Así que de la misma manera que un marinero que va de la toldilla al palo de trinquete y engancha sus pantalones en la portichuela del tambucho, no puede decir que se ha enganchado en una madera en su camino, así yo debería encontrar el término adecuado para un lugar hundido, quizás lo que fue lecho de un antiguo arroyo, en donde crece una abundante vegetación y los mirlos se refugian del calor del verano.

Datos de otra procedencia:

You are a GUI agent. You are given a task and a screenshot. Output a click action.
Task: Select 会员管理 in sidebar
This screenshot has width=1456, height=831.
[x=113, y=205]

Debería, pero de momento lo dejo y continúo con el libro de Conrad que, decía, andaba caminando por el bosque de Fontenebleau, ese lugar donde Catherine Destivelle, y otros notables alpinistas, cuenta que hizo sus primeras armas como escaladora. Por cierto, y sin que venga a cuento, la única frase que tengo subrayada en su libro, Ascensiones, es una que dice: “Sólo los imbéciles no cambian de opinión”. Ahí queda eso, aunque sea a destiempo.

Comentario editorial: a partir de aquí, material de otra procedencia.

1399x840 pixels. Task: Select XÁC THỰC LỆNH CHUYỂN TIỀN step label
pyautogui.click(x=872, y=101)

Son las dos de la madrugada y mañana tengo un puñado de tareas por delante, desbrozar una pequeña selva junto al camino, cortar el seto que se está comiendo algunos ejemplares de populus alba, que planté en el límite de nuestra parcela… en fin, que debería marcharme a la cama… Eso o imito a Harold Lloyd y me agarro a las manecillas del reloj y lo atraso un par de horas, porque de hecho lo que ahora mismo me apetece es echar una partida de ajedrez que podría suponer acostarme a las cinco de la madrugada. Es el caso que el amigo Paco, ayer apenas comenzado el medio juego, él en Hoyos y yo en El Chorrillo, me birló un alfil en un imperdonable despiste que tuve, lo que en consecuencia media hora más tarde me obligó a sacar humildemente la bandera blanca ante la inminencia del jaque mate. Razón por la cual, y para cuidar mis problemas de atención, me había propuesto no faltar durante unos días a mi cita con el ajedrez. Pero, ah, el ajedrez es como ese enorme bicho marino que se enrosca en los cuerpos de Laocoonte y sus hijos, te rodea y ya no te deja hasta que has conseguido reducir al adversario a punto de darle la puntilla en algún rincón del tablero o, naturalmente, hasta que no te queda otro remedio que sacar la bandera blanca por el alféizar de un ejército sometido a la ruina por tu contrincante.
En fin, que me voy a la cama. Buenas noches.